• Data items

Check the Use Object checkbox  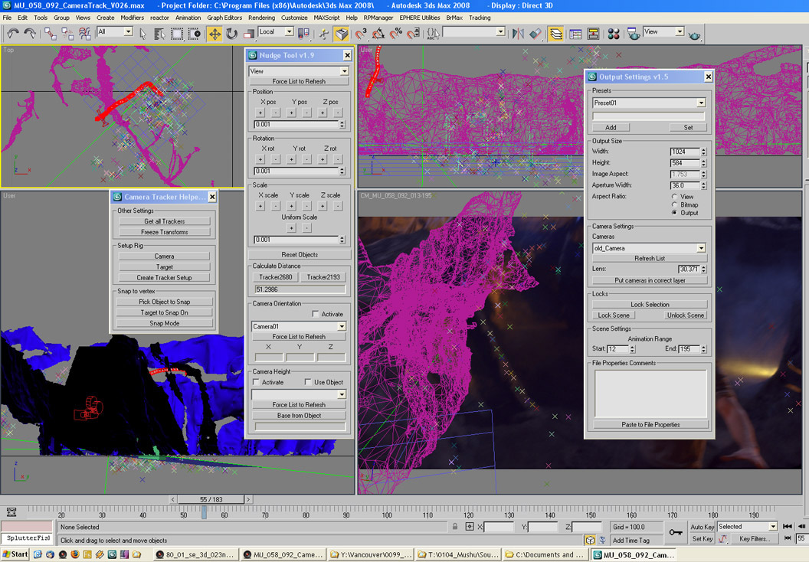[x=308, y=382]

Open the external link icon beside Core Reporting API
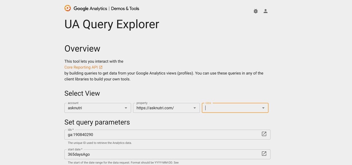coord(100,67)
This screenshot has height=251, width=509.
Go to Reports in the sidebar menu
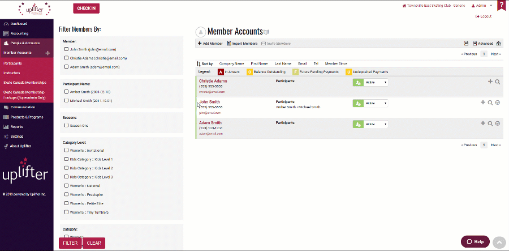point(17,126)
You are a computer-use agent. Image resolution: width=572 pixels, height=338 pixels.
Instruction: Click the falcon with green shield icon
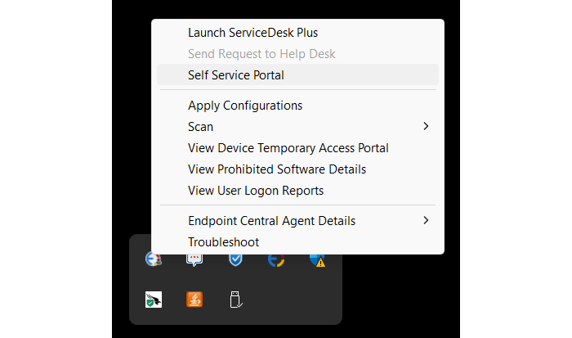(153, 300)
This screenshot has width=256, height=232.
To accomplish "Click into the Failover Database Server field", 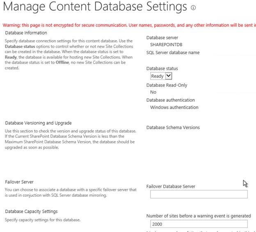I will 199,194.
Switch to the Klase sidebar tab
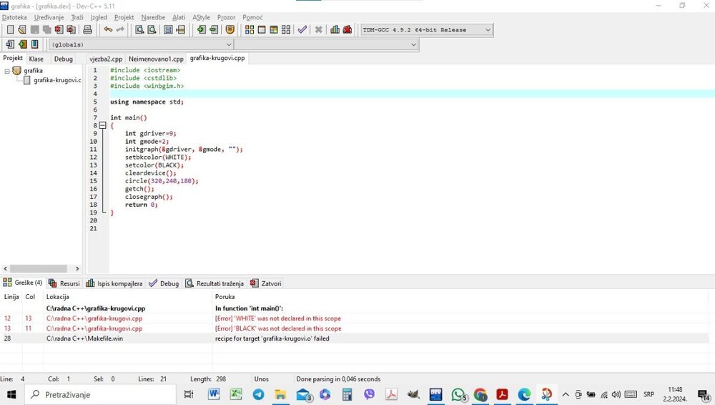The width and height of the screenshot is (715, 405). [x=36, y=59]

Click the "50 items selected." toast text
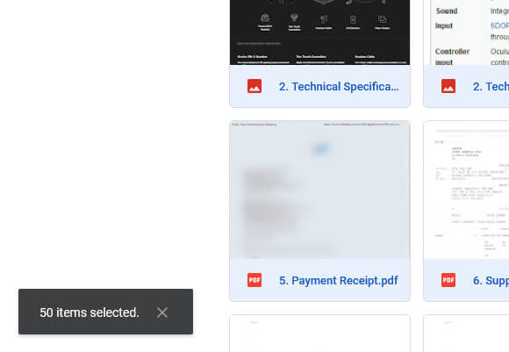90,312
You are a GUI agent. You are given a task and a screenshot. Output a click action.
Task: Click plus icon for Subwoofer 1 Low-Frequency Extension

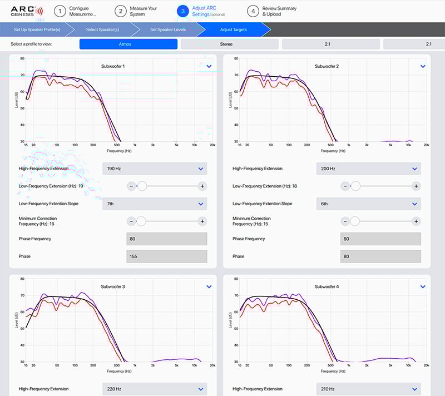click(202, 186)
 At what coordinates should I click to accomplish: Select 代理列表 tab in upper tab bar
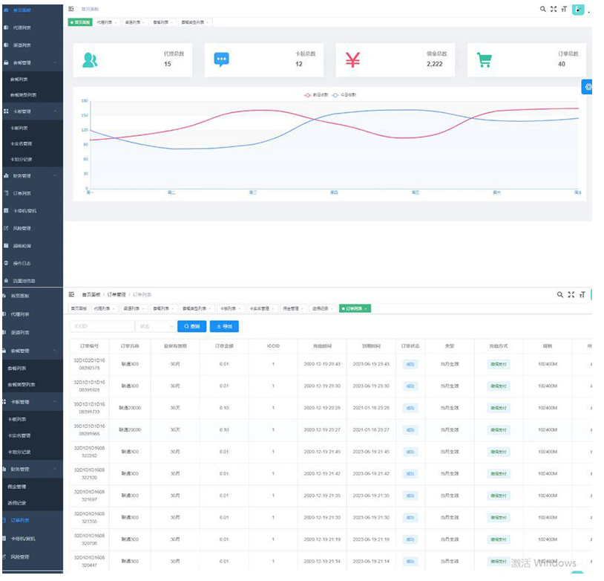click(103, 22)
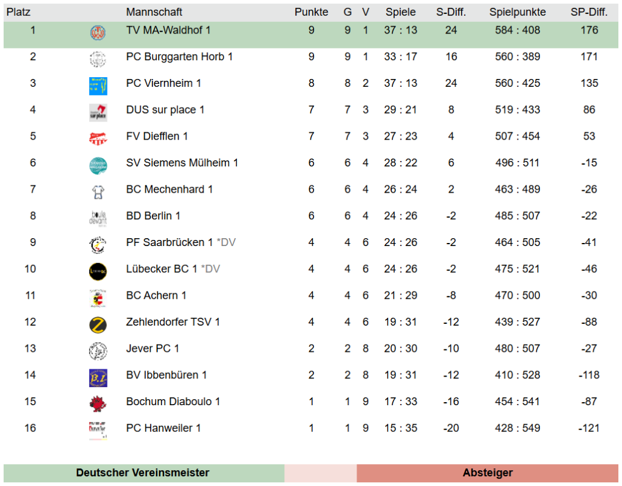Image resolution: width=622 pixels, height=486 pixels.
Task: Click the BV Ibbenbüren B.I. logo
Action: click(98, 378)
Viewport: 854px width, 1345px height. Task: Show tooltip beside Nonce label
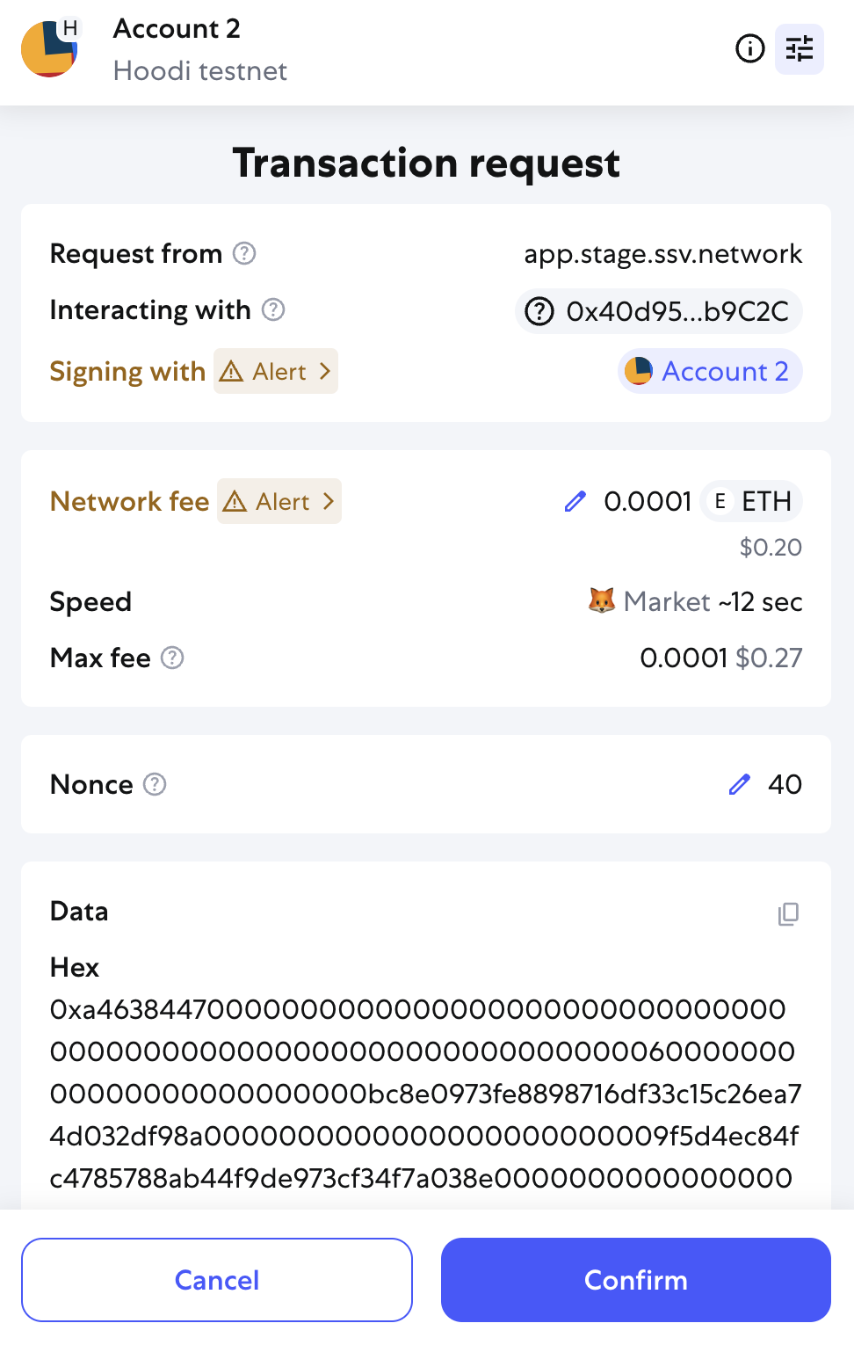click(155, 784)
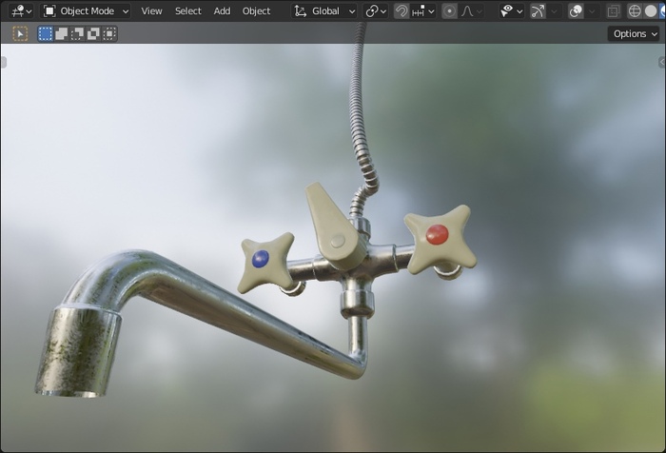
Task: Expand the Global transform orientation dropdown
Action: tap(325, 11)
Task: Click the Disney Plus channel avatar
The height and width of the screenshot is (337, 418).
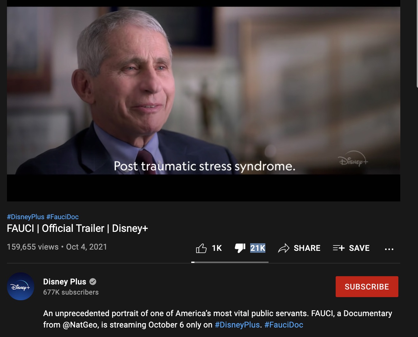Action: point(21,286)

• What this task involves
Exercise for the records above: copy only the lines from the one with "Task: Click plus" to the one with "Task: Click the Disney Plus channel avatar", both ends kept, and drop the pictures.

• Result below
Task: Click plus icon for Subwoofer 1 Low-Frequency Extension

click(202, 186)
 At what coordinates should I click to accomplish: Select 代理列表 tab in upper tab bar
click(103, 22)
Image resolution: width=622 pixels, height=486 pixels.
Task: Click the BV Ibbenbüren B.I. logo
Action: click(98, 378)
Viewport: 854px width, 1345px height. Task: Show tooltip beside Nonce label
click(155, 784)
Task: Expand the Global transform orientation dropdown
Action: tap(325, 11)
Task: Click the Disney Plus channel avatar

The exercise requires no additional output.